● GIVEN PASSAGE

II. General Provisions

  1. Region 3 has reviewed and evaluated the VCP and has determined that the VCP, as implemented under this MOA, includes each of the elements of a state response program listed in CERCLA Section 128(a)(2).
  2. RCRA Corrective Action: Region 3 and DEP acknowledge that the Commonwealth has not applied for, nor has it received, authorization for the Corrective Action Program under Section 3006 of RCRA. Nothing in this MOA shall be construed as an evaluation of Act 2 for RCRA Corrective Action authorization purposes. Therefore, EPA retains all authority in the Commonwealth for RCRA Corrective Action. Moreover, nothing in this MOA relieves any VCP remediator or any other person of any RCRA Corrective Action responsibilities or requirements.

● GIVEN DATA
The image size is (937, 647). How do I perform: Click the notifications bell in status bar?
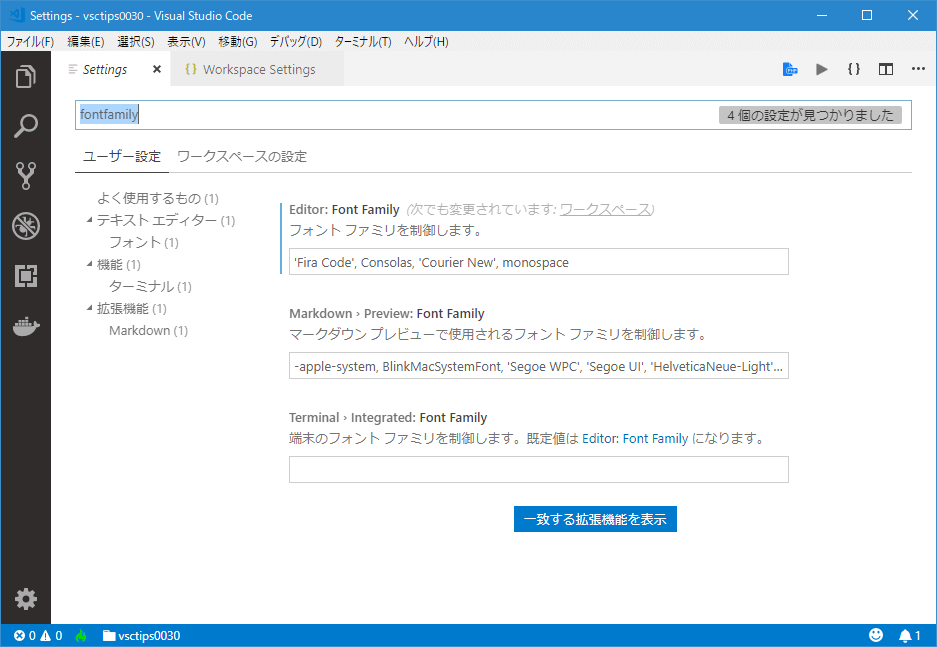pos(909,636)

● LIST OF TASKS
a – Summarize the general provisions section in two sentences.
b – Reproduce the stretch of the general provisions section from "II. General Provisions" through "responsibilities or requirements.", word for word.

● SET OF ANSWERS
a – Region 3 has reviewed the VCP and determined that, as implemented under the MOA, it includes each element of a state response program listed in CERCLA Section 128(a)(2). Because the Commonwealth has neither applied for nor received authorization for the RCRA Corrective Action Program, EPA retains all authority there, and the MOA neither evaluates Act 2 for that authorization nor relieves any VCP remediator or other person of Corrective Action responsibilities or requirements.

b –
II. General Provisions

  1. Region 3 has reviewed and evaluated the VCP and has determined that the VCP, as implemented under this MOA, includes each of the elements of a state response program listed in CERCLA Section 128(a)(2).
  2. RCRA Corrective Action: Region 3 and DEP acknowledge that the Commonwealth has not applied for, nor has it received, authorization for the Corrective Action Program under Section 3006 of RCRA. Nothing in this MOA shall be construed as an evaluation of Act 2 for RCRA Corrective Action authorization purposes. Therefore, EPA retains all authority in the Commonwealth for RCRA Corrective Action. Moreover, nothing in this MOA relieves any VCP remediator or any other person of any RCRA Corrective Action responsibilities or requirements.